Instructions to follow: Search the data for the string "computer" and extract every line where it appears.
*** Opening Given records ***
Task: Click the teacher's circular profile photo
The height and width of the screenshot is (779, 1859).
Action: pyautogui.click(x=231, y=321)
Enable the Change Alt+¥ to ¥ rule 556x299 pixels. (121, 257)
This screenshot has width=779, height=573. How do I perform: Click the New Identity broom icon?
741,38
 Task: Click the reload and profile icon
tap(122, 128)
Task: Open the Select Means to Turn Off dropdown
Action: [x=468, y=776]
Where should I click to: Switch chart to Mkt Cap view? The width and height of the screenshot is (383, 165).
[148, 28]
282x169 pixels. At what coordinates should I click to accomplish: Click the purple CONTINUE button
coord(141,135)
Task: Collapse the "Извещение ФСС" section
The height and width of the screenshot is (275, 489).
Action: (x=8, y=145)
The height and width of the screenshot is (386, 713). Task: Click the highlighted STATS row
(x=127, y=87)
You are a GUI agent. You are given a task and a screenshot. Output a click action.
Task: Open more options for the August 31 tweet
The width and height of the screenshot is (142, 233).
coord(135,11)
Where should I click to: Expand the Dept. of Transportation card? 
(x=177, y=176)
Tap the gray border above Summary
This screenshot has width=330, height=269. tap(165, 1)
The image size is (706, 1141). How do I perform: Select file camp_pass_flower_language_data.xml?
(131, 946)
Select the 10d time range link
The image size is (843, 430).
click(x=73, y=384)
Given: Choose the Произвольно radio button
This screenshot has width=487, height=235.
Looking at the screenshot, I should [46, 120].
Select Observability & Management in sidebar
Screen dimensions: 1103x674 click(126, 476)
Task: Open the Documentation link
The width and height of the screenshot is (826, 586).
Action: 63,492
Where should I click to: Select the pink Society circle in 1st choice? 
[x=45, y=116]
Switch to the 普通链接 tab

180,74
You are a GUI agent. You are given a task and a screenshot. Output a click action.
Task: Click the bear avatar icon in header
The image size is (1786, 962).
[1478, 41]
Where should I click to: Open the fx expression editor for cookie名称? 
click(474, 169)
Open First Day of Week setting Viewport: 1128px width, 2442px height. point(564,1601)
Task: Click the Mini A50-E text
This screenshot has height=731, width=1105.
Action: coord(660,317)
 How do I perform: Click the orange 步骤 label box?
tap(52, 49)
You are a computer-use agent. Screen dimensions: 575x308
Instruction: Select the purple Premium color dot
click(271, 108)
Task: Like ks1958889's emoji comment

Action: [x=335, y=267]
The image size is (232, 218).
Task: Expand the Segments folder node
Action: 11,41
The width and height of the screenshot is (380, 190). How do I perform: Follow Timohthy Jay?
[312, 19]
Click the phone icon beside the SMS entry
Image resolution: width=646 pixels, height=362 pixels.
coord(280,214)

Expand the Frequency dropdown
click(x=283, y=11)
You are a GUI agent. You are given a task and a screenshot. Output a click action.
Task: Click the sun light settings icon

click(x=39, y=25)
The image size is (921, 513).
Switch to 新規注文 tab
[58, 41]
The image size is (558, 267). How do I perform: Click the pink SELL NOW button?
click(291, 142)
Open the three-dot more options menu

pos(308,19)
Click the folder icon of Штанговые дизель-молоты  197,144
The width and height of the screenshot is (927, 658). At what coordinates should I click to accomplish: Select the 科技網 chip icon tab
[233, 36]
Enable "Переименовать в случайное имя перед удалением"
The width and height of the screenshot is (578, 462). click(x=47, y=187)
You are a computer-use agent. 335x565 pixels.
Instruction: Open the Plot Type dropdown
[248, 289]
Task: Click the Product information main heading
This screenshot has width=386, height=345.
*** Closing Given records ***
Your response:
You are a computer-use agent. Screen dimensions: 575x308
You are a computer-use agent. 335x565 pixels.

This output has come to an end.